[[ The input open ]]

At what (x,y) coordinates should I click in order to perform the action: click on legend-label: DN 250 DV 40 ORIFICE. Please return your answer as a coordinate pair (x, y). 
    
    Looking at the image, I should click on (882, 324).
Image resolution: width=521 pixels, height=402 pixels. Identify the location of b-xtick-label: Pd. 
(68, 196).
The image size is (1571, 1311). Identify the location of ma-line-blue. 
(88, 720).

[[ The input closed ]]
[[ The input open ]]

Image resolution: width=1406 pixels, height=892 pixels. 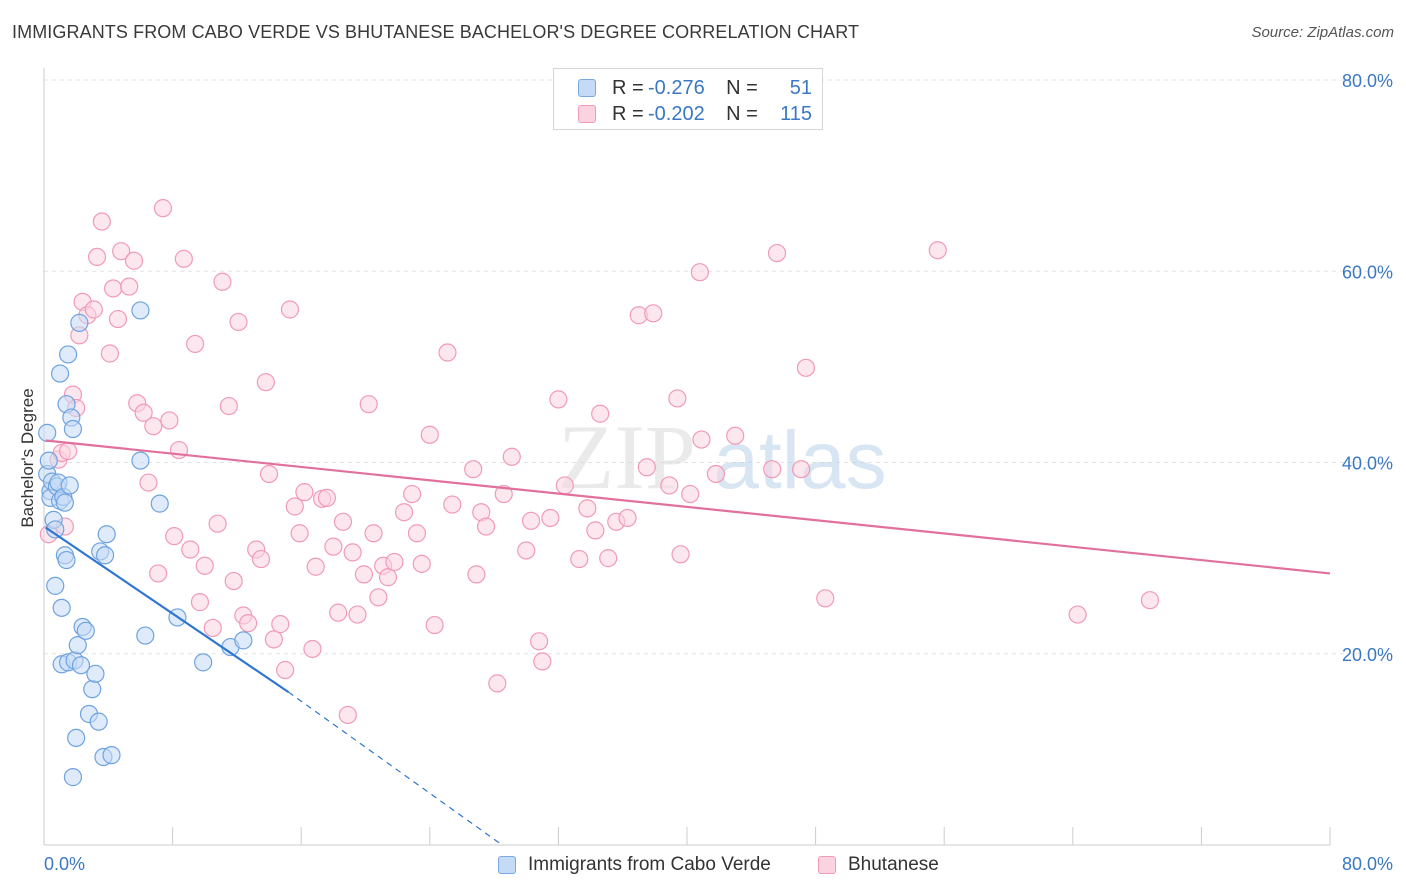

[[ The input closed ]]
[[ The input open ]]

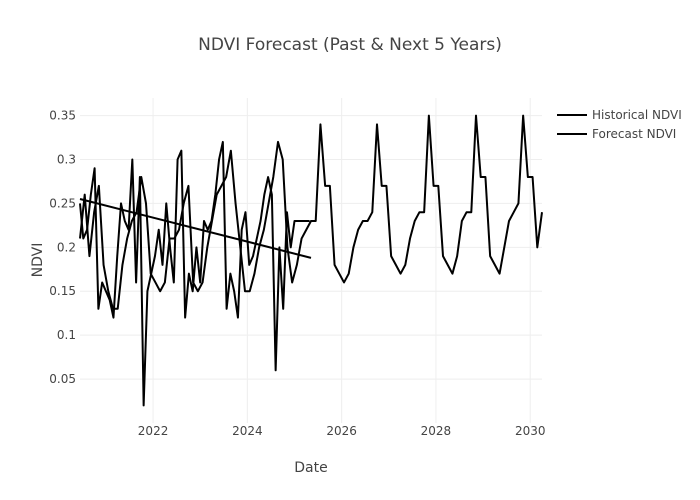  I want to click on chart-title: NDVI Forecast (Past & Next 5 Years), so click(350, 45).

[[ The input closed ]]

What the task requires: Count the lines of the records above that contain the word "location", where upper and lower case must match. Reply with the number only.

Expected output: 2